Instead of searching for a needle in a haystack, what if you were able to sweep the entire haystack to one side, leaving only the needle behind? That’s the strategy researchers in the University of Georgia College of Engineering followed in developing a new microfluidic device that separates elusive circulating tumor cells (CTCs) from a sample of whole blood.
CTCs break away from cancerous tumors and flow through the bloodstream, potentially leading to new metastatic tumors. The isolation of CTCs from the blood provides a minimally invasive alternative for basic understanding, diagnosis and prognosis of metastatic cancer. But most studies are limited by technical challenges in capturing intact and viable CTCs with minimal contamination.
“A typical sample of 7 to 10 milliliters of blood may contain only a few CTCs,” said Leidong Mao, a professor in UGA’s School of Electrical and Computer Engineering and the project’s principal investigator. “They’re hiding in whole blood with millions of white blood cells. It’s a challenge to get our hands on enough CTCs so scientists can study them and understand them.”
Circulating tumor cells are also difficult to isolate because within a sample of a few hundred CTCs, the individual cells may present many characteristics. Some resemble skin cells while others resemble muscle cells. They can also vary greatly in size.
“People often compare finding CTCs to finding a needle in a haystack,” said Mao. “But sometimes the needle isn’t even a needle.”
To more quickly and efficiently isolate these rare cells for analysis, Mao and his team have created a new microfluidic chip that captures nearly every CTC in a sample of blood – more than 99% – a considerably higher percentage than most existing technologies.
The team calls its novel approach to CTC detection “integrated ferrohydrodynamic cell separation,” or iFCS. They outline their findings in a study published in the Royal Society of Chemistry’s Lab on a Chip.
The new device could be “transformative” in the treatment of breast cancer, according to Melissa Davis, a geneticist at Weill Cornell Medicine and a collaborator on the project.
“Physicians can only treat what they can detect,” said Davis, who was recruited to Weill Cornell Medicine as an associate professor of cell and developmental biology in surgery. “We often can’t detect certain subtypes of CTCs with current FDA approved devices, but the iFCS device will capture all subtypes of CTCs and allow us to determine which subtypes are the most informative concerning relapse and disease progression.”

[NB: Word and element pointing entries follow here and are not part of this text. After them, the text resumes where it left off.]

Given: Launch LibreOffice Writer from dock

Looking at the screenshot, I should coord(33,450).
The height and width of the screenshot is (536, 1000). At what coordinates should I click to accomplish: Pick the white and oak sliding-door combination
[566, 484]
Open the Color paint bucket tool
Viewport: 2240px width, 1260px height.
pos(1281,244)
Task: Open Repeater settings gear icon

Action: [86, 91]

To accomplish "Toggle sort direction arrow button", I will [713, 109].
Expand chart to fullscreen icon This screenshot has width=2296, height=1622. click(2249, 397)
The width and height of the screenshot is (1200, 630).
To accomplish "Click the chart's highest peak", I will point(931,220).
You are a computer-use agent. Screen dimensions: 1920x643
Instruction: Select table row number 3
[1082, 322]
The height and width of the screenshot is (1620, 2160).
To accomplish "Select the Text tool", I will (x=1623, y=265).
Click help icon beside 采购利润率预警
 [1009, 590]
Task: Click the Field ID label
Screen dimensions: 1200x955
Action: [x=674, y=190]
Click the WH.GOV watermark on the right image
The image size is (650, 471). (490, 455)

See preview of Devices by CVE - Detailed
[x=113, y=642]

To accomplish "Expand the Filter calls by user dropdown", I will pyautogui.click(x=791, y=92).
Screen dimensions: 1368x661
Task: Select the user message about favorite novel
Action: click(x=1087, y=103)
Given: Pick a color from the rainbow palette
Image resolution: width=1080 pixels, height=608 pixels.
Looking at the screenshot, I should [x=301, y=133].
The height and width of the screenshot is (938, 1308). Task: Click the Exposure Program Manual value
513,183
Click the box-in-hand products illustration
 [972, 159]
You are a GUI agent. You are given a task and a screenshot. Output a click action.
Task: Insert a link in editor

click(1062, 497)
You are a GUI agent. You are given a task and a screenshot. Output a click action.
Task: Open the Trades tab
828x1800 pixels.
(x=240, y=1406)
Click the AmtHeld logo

Davis believes the device may ultimately allow physicians to gauge a patient’s response to specific treatments much earlier than is currently possible.
While most efforts to capture circulating tumor cells focus on identifying and isolating the few CTCs lurking in a blood sample, the iFCS takes a completely different approach by eliminating everything in the sample that’s not a circulating tumor cell.
The device, about the size of a USB drive, works by funneling blood through channels smaller in diameter than a human hair. To prepare blood for analysis, the team adds micron-sized magnetic beads to the samples. The white blood cells in the sample attach themselves to these beads. As blood flows through the device, magnets on the top and bottom of the chip draw the white blood cells and their magnetic beads down a specific channel while the circulating tumor cells continue into another channel.
The device combines three steps in one microfluidic chip, another advance over existing technologies that require separate devices for various steps in the process.
“The first step is a filter that removes large debris in the blood,” said Yang Liu, a doctoral student in UGA’s department of chemistry and the paper’s co-lead author. “The second part depletes extra magnetic beads and the majority of the white blood cells. The third part is designed to focus remaining white blood cells to the middle of channel and to push CTCs to the side walls.”
Wujun Zhao is the paper’s other lead author. Zhao, a postdoctoral scholar at Lawrence Berkeley National Laboratory, worked on the project while completing his doctorate in chemistry at UGA.
“The success of our integrated device is that it has the capability to enrich almost all CTCs regardless of their size profile or antigen expression,” said Zhao. “Our findings have the potential to provide the cancer research community with key information that may be missed by current protein-based or size-based enrichment technologies.”
The researchers say their next steps include automating the iFCS and making it more user-friendly for clinical settings. They also need to put the device through its paces in patient trials. Mao and his colleagues hope additional collaborators will join them and lend their expertise to the project.
In addition to Weill Cornell Medicine, researchers and physicians at the Henry Ford Health System in Detroit, University Cancer and Blood Center in Athens, and UGA’s Clinical and Translational Research Unit served as clinical collaborators on the project. The team also included researchers from the UGA College of Veterinary Medicine, the Augusta University-University of Georgia Medical Partnership, and UGA’s department of genetics.
The project was supported by grants from the National Science Foundation and the National Institutes of Health.